Il est de plus en plus urgent de faire bloc le plus largement possible (et un mouvement) contre les offensives racistes et sécuritaires, contre le délit de solidarité. Il existe localement des mobilisations notamment autour de la solidarité avec les migrant-e-s mais aussi sur les violences policières, la répression, les sans-papiers, les Rrom-e-s, la lutte contre l'islamophobie, contre l'antisémitisme, etc. C'est l'occasion de faire converger ces luttes et de leur donner une visibilité. Ce qui s'est exprimé autour des habitant-e-s de la Roya est un signe.

C'est pour quoi nous appelons à manifester le dimanche 19 mars à Montpellier pour la Justice et la Dignité parce que :

La revendication légitime de Vérité et de Justice portée par ces familles victimes de violences policières doit être soutenue.

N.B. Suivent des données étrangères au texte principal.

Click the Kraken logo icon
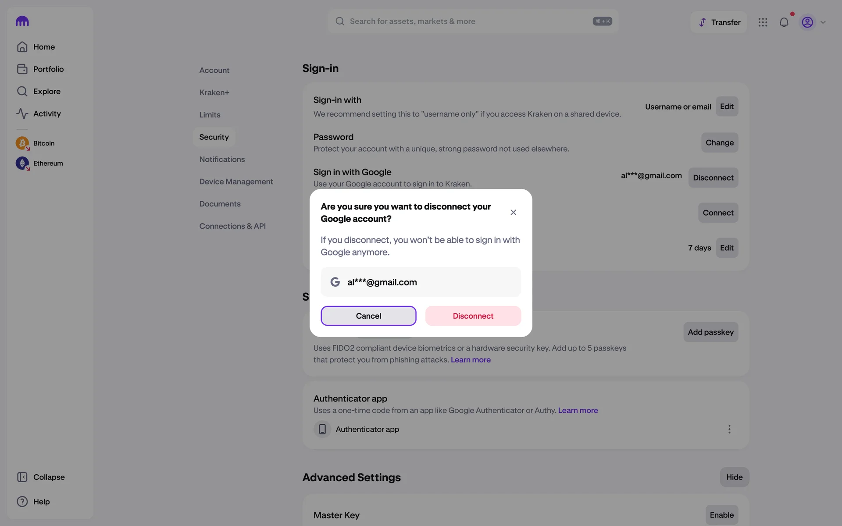Viewport: 842px width, 526px height. coord(22,21)
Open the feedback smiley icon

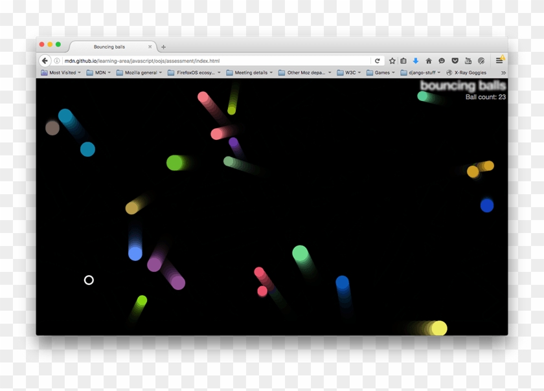point(441,60)
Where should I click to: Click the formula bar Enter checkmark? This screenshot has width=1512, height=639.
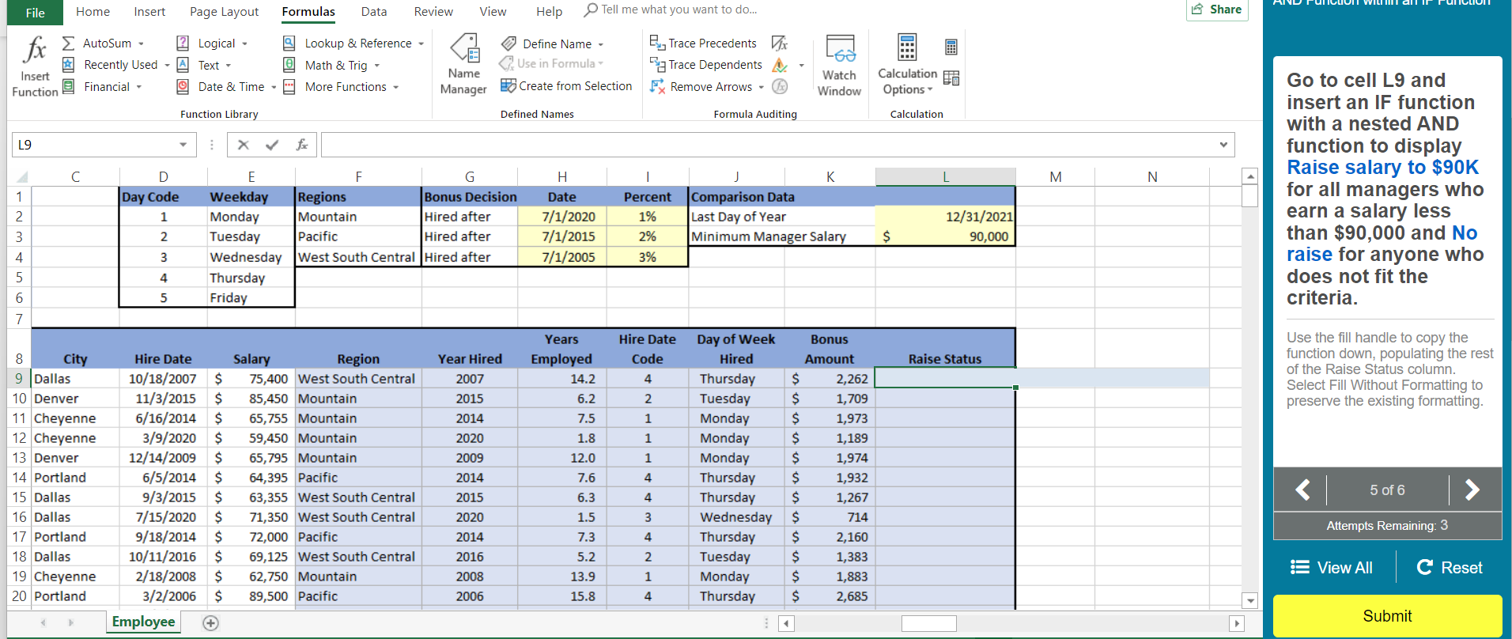pos(272,145)
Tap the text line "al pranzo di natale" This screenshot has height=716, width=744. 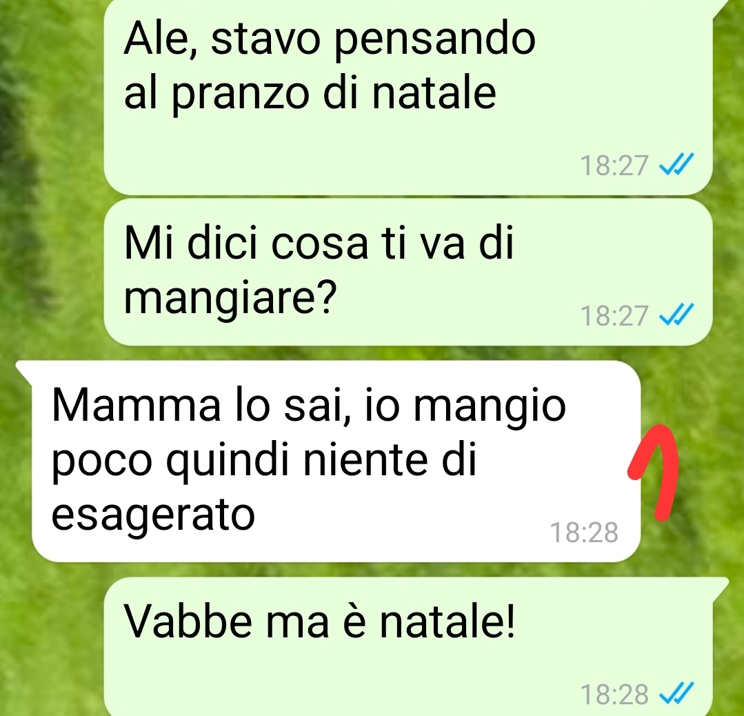[x=310, y=94]
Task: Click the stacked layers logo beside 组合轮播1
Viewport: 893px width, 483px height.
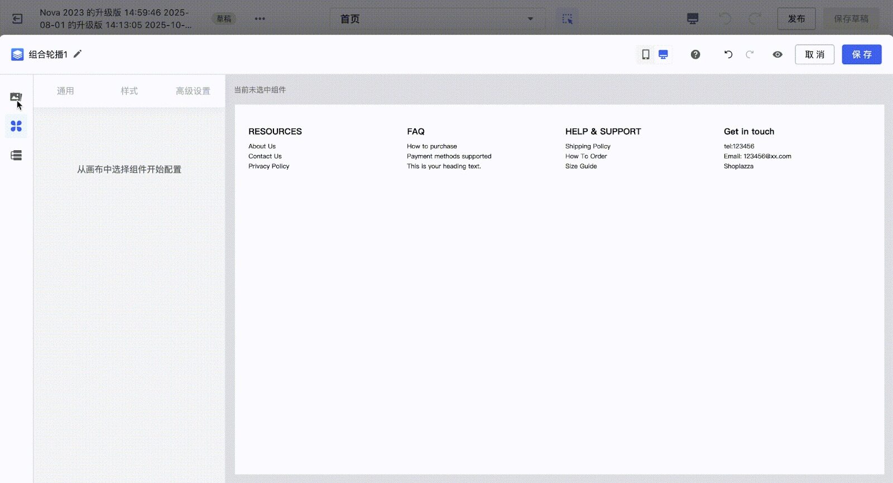Action: [x=17, y=54]
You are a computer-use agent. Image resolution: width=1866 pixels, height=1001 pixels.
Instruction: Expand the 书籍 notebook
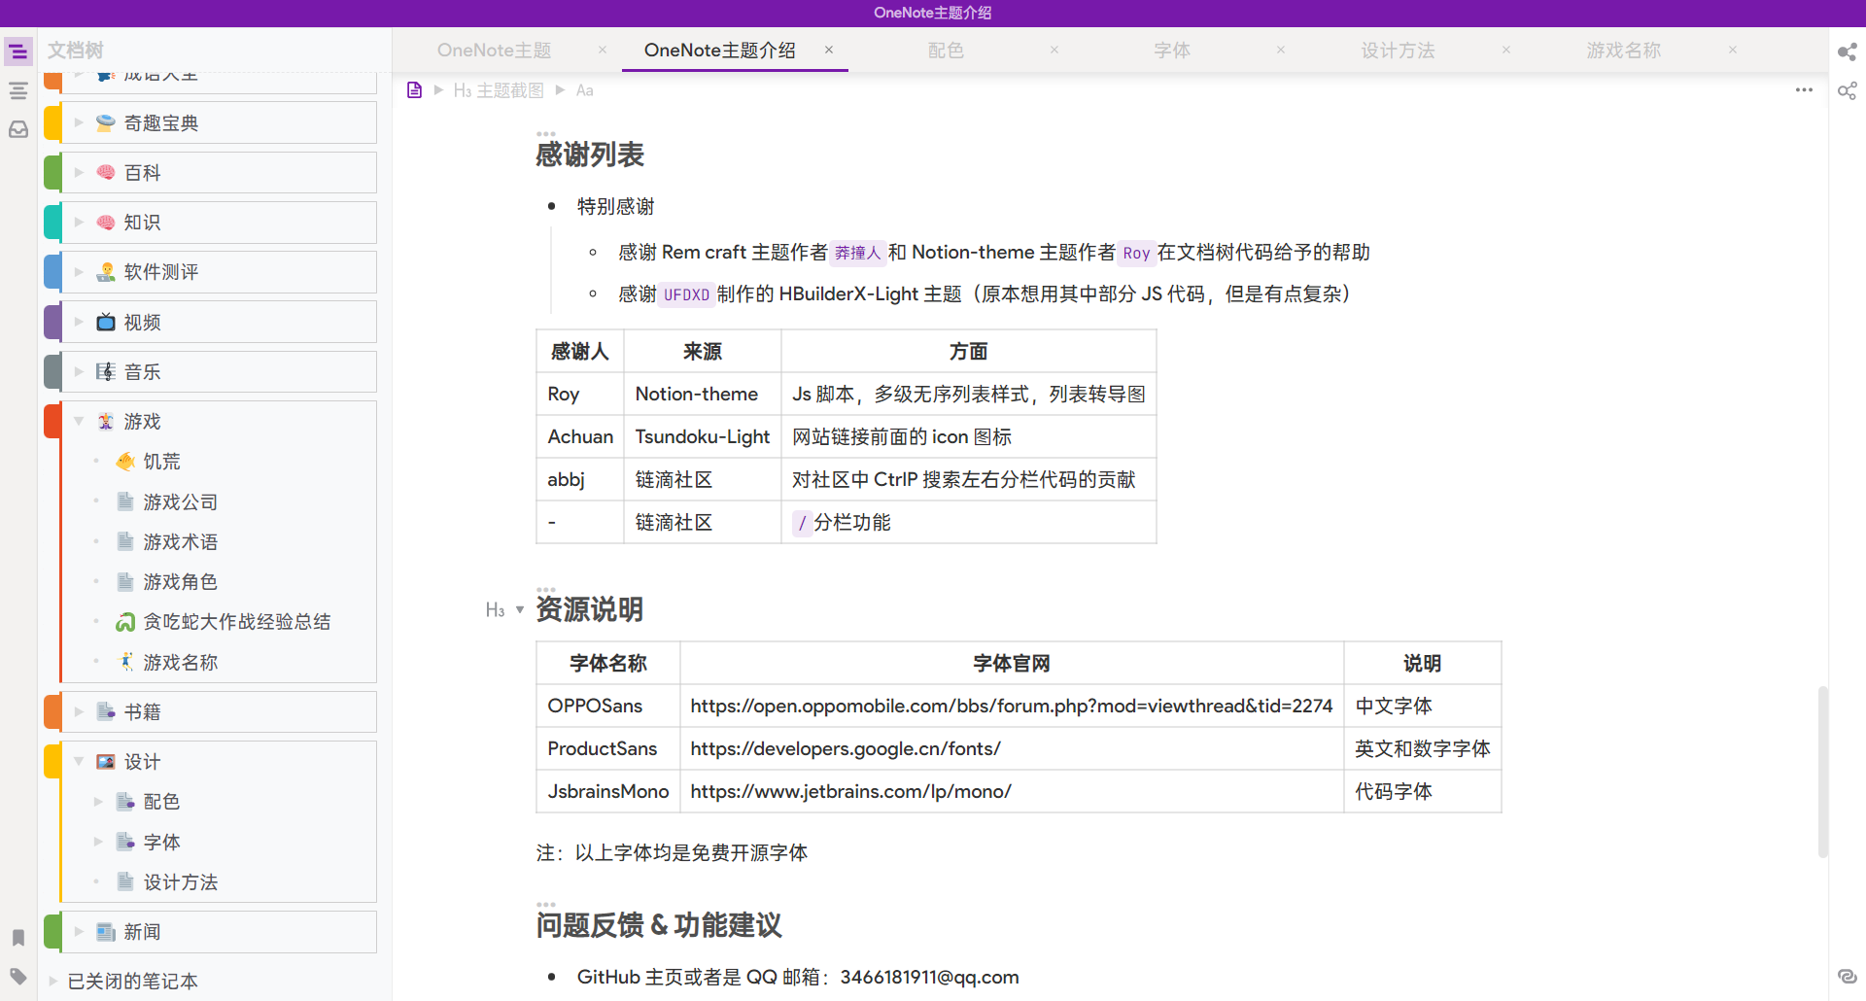point(79,711)

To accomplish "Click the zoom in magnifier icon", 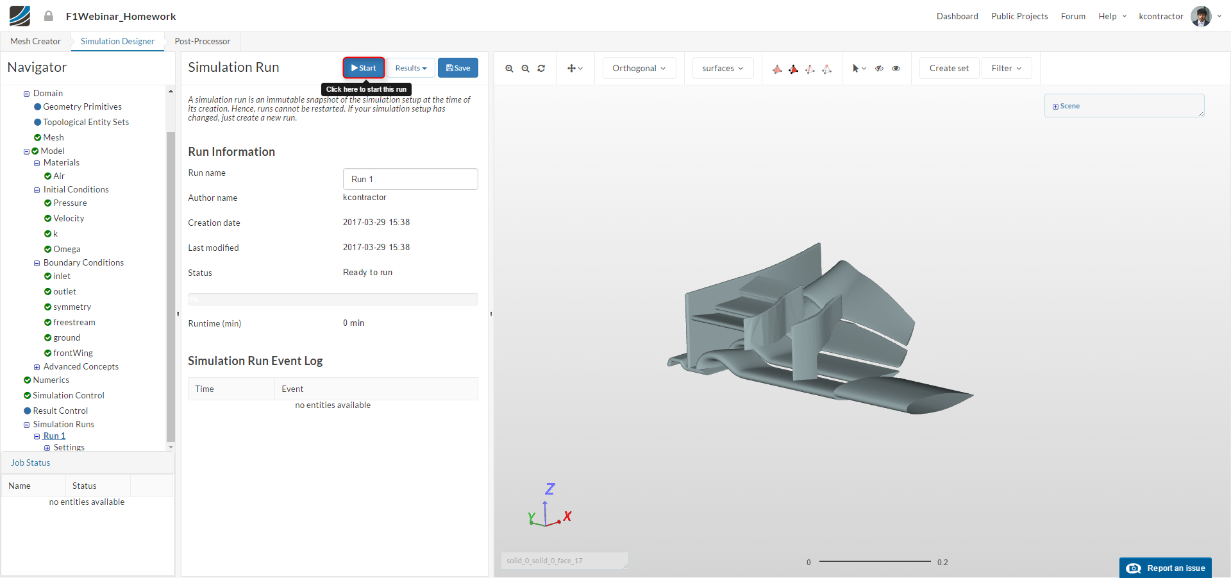I will tap(509, 69).
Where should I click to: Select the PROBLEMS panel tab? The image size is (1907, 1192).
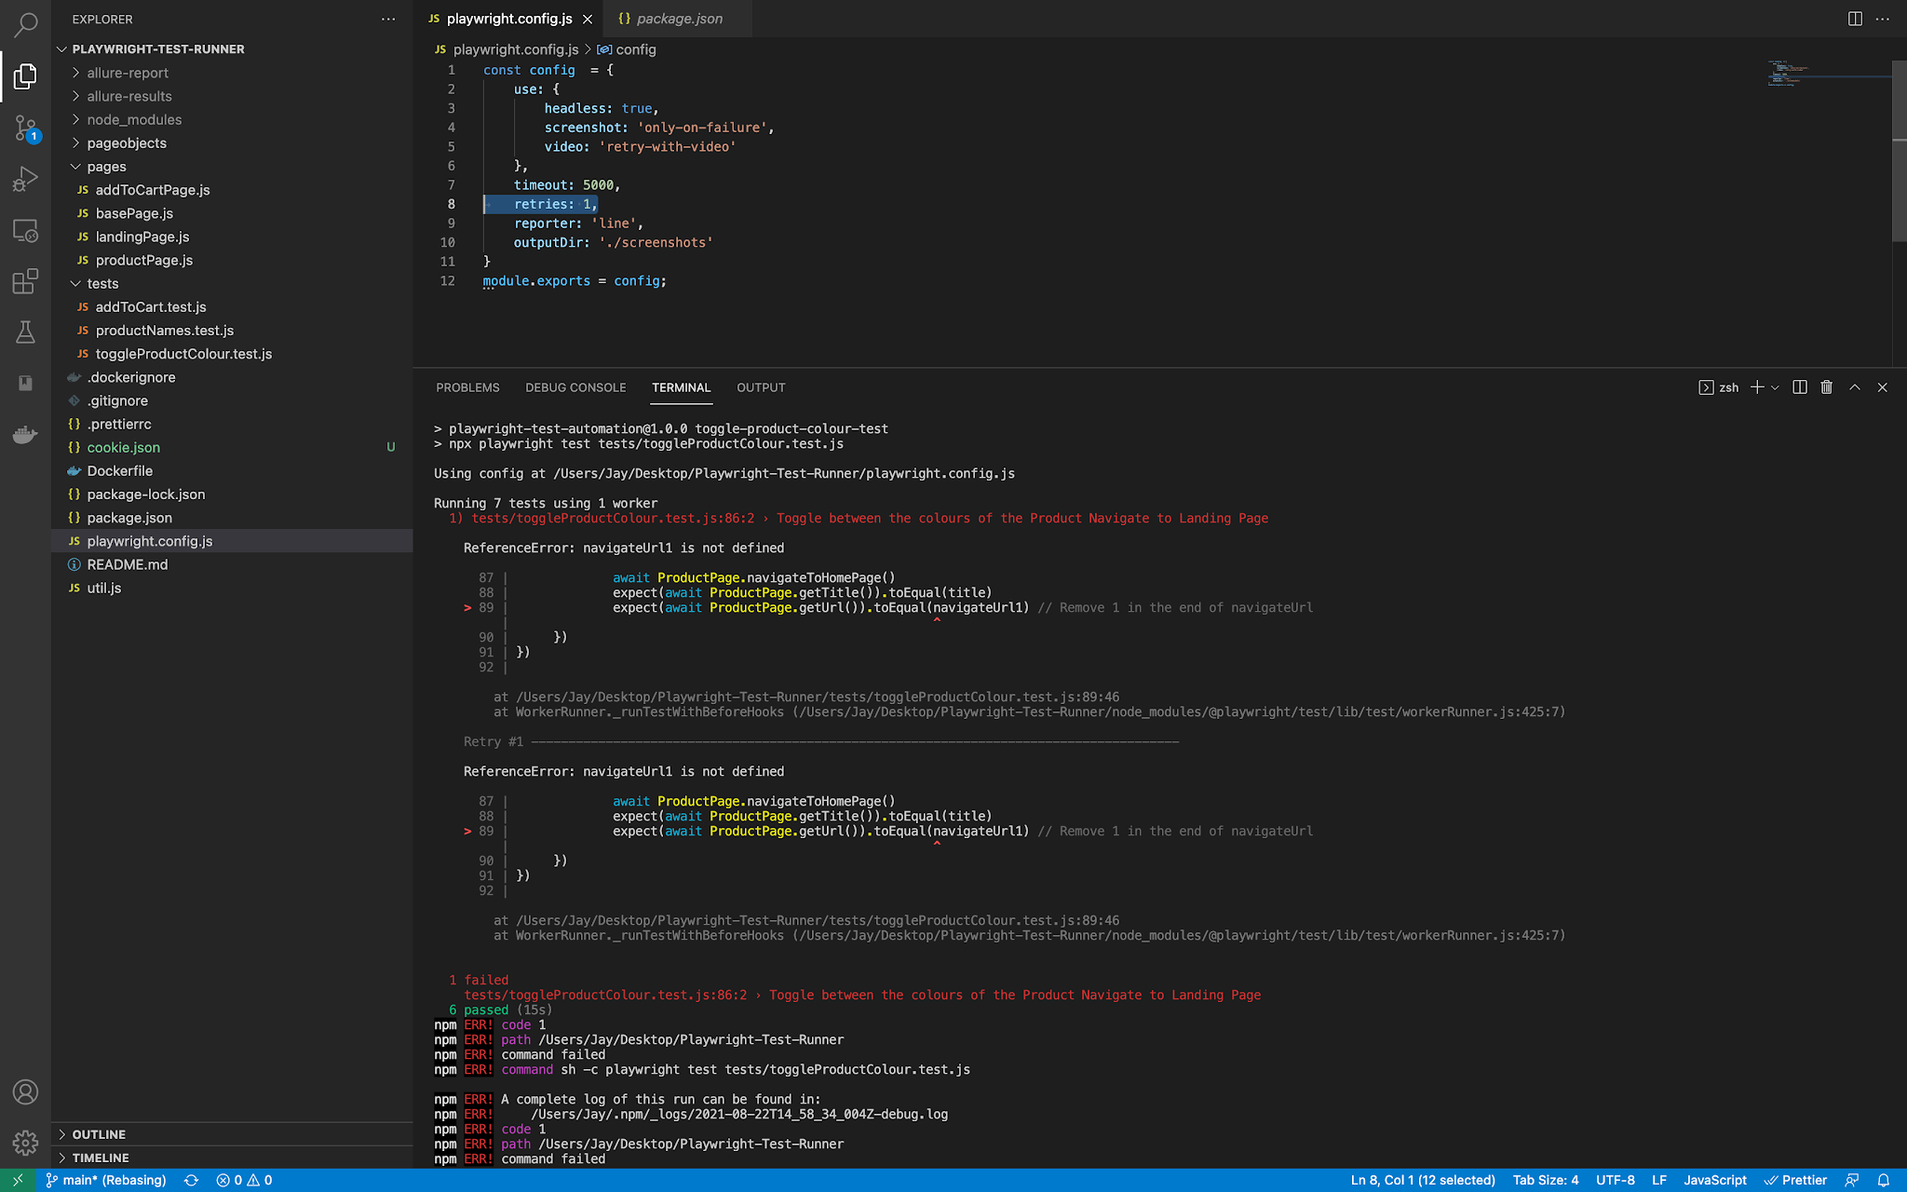(x=467, y=387)

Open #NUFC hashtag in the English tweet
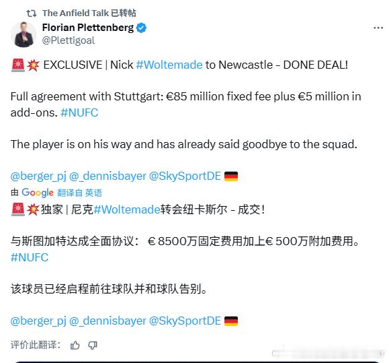click(x=79, y=112)
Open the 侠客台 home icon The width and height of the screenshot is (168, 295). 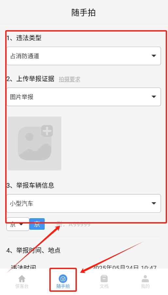point(22,279)
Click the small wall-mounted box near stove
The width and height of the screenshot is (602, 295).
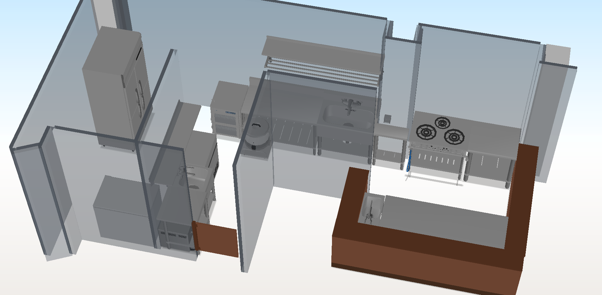pyautogui.click(x=387, y=119)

La banalisation des discours, des actes racistes et leur caractère structurel sont inacceptables.

Les droits démocratiques doivent être défendus face à l'état d'urgence et des mesures liberticides qui touchent particulièrement celles et ceux qui subissent le racisme.

L'accueil des migrant-e-s dans des conditions dignes et la régularisation de tous les sans papiers doivent être opposés à l'Europe forteresse.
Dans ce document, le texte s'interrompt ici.